= RECORDS PROVIDED =
..............................

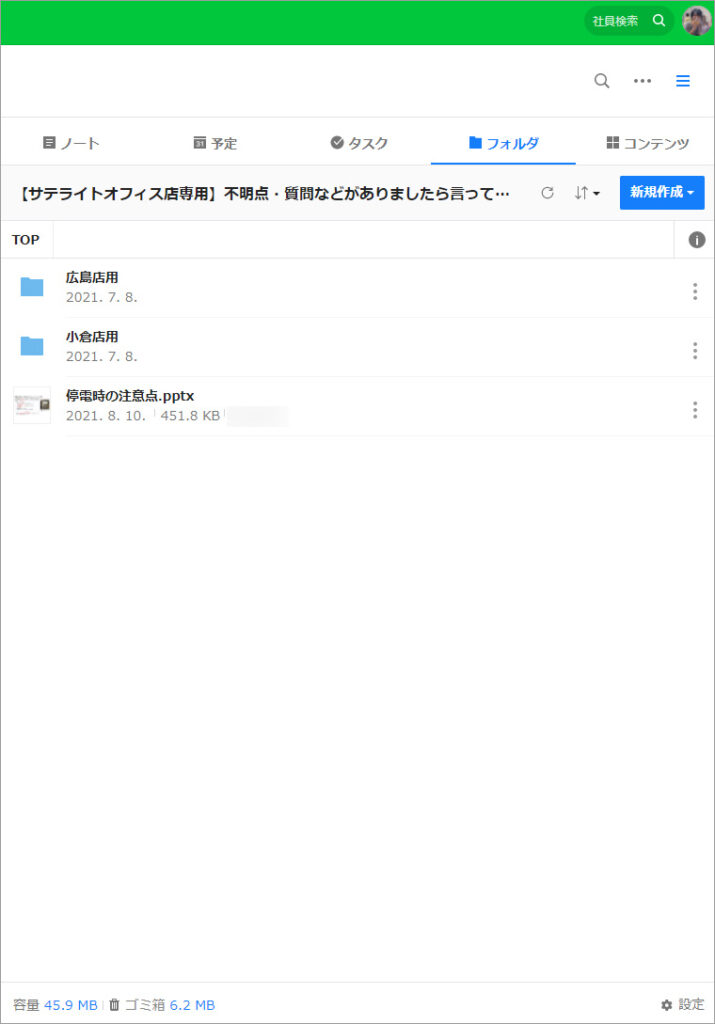
Task: Click the 社員検索 search field
Action: click(x=628, y=21)
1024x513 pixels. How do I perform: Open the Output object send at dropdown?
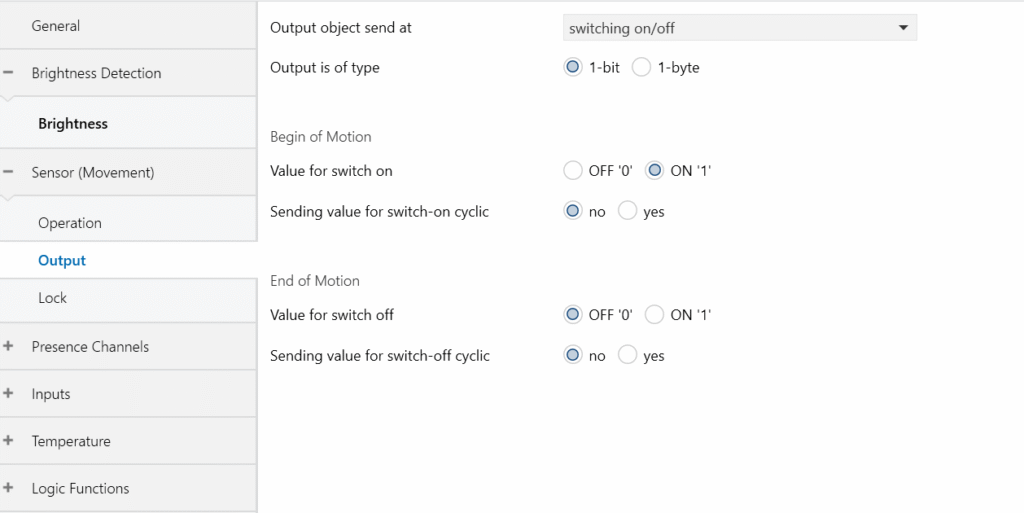(x=740, y=28)
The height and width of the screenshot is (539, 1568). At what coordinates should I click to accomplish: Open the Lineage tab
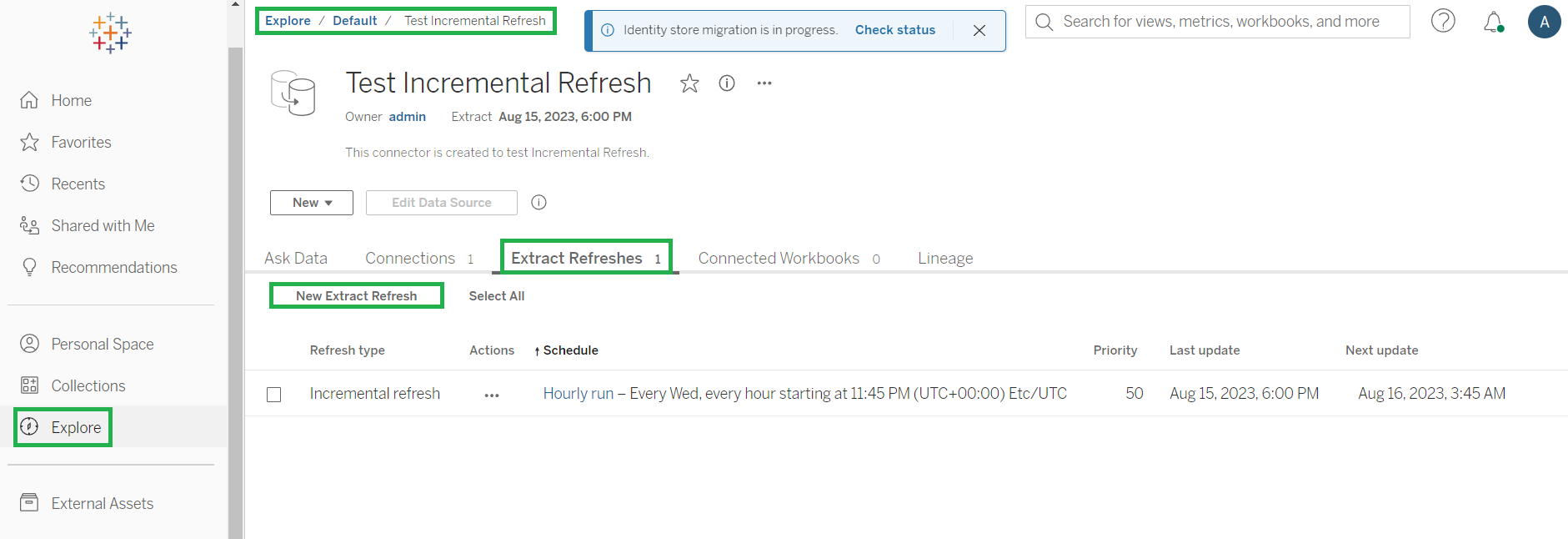tap(944, 258)
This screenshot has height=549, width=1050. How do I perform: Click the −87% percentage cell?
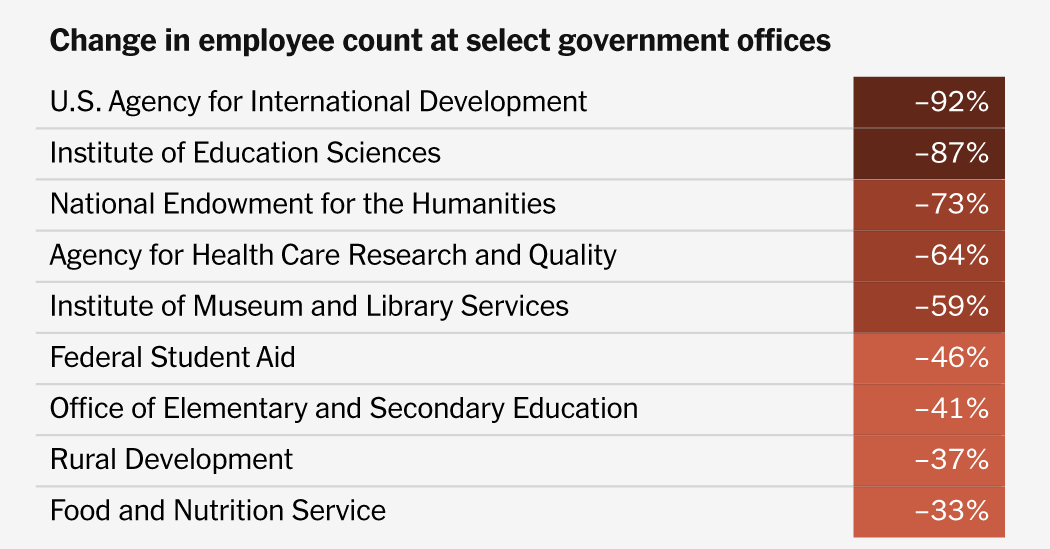pos(929,153)
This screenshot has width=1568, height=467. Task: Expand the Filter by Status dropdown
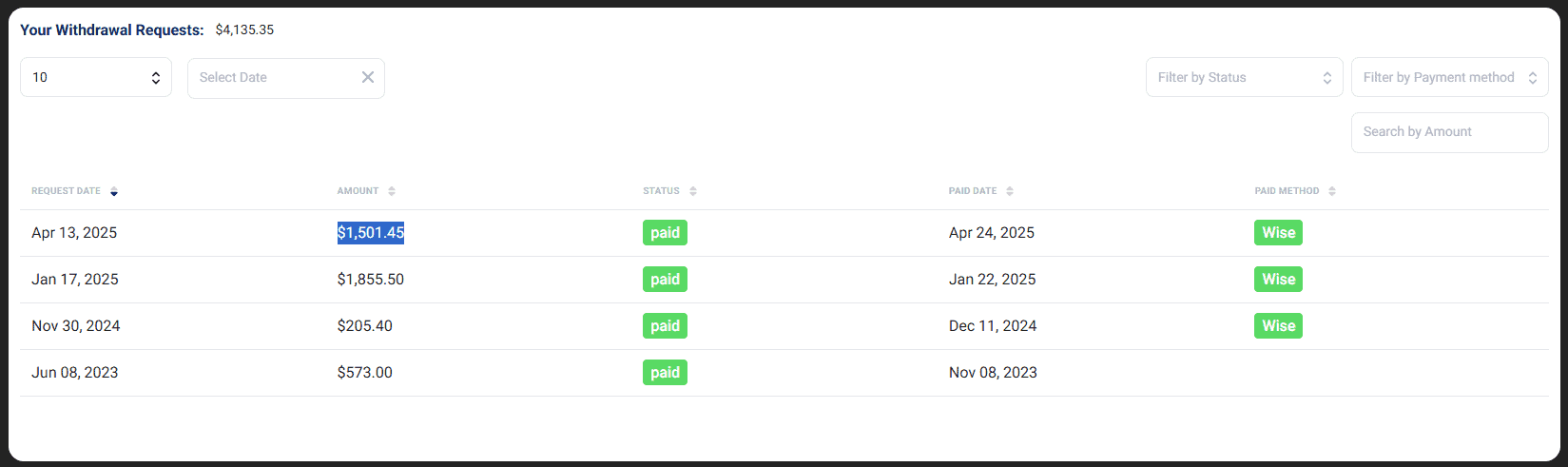coord(1244,77)
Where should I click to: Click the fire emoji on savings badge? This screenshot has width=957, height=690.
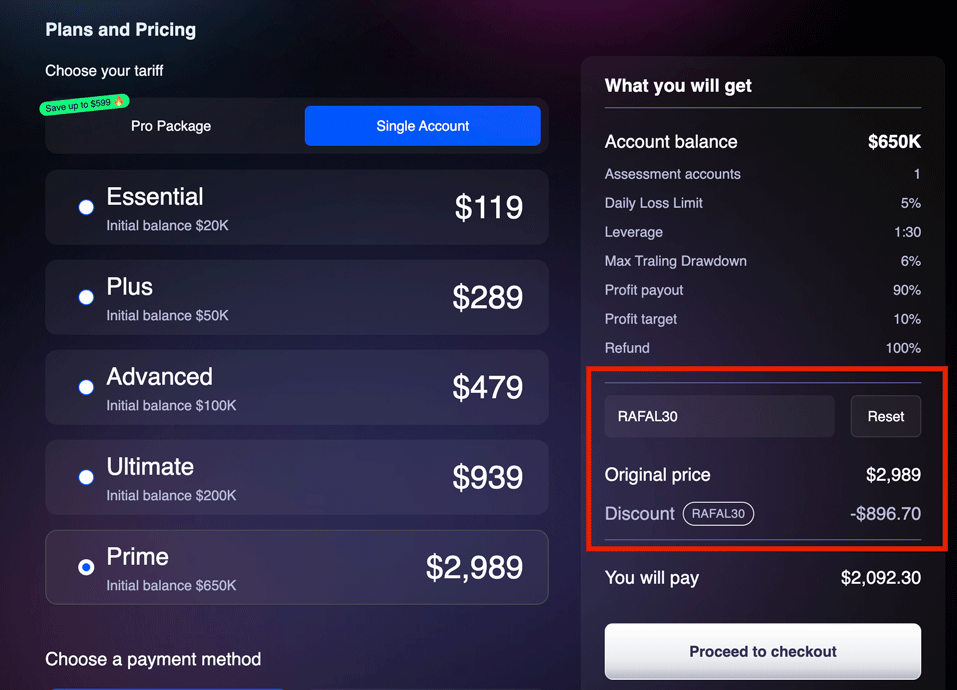(x=119, y=101)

..............................

= TASK BRIEF =
All lines above between the line that contains "1024x513 pixels. How" and the last line of the entries, both included, must be transcribed exactly. No pictures are to appear.

= ANSWER SECTION =
1024x513 pixels. How do I perform: Open the Output object send at dropdown?
(x=740, y=28)
The height and width of the screenshot is (539, 1568). At what coordinates should I click to accomplish: Open the Lineage tab
tap(944, 258)
This screenshot has height=549, width=1050. How do I perform: Click the −87% percentage cell?
pos(929,153)
This screenshot has width=1568, height=467. Task: Expand the Filter by Status dropdown
coord(1244,77)
Where should I click to: Click the fire emoji on savings badge? This screenshot has width=957, height=690.
(x=119, y=101)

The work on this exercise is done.